--- START ---
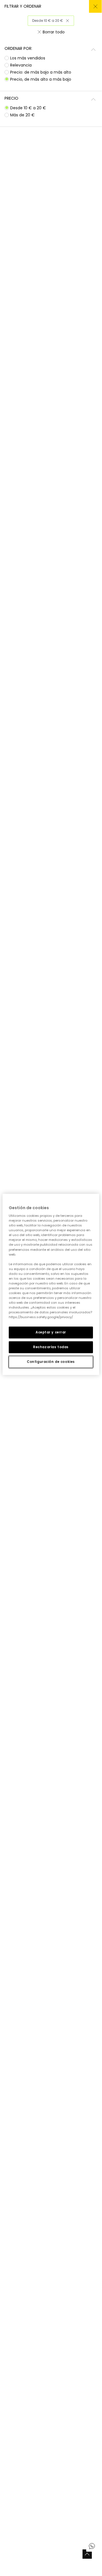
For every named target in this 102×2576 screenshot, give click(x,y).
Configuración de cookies (51, 1361)
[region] (51, 1284)
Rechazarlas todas (51, 1347)
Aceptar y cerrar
--- END ---
* _Task goal_: Extract exactly the lines between the line containing "Configuración de cookies (51, 1361)" and the end of the data, including both.

* _Expected answer_:
Configuración de cookies (51, 1361)
[region] (51, 1284)
Rechazarlas todas (51, 1347)
Aceptar y cerrar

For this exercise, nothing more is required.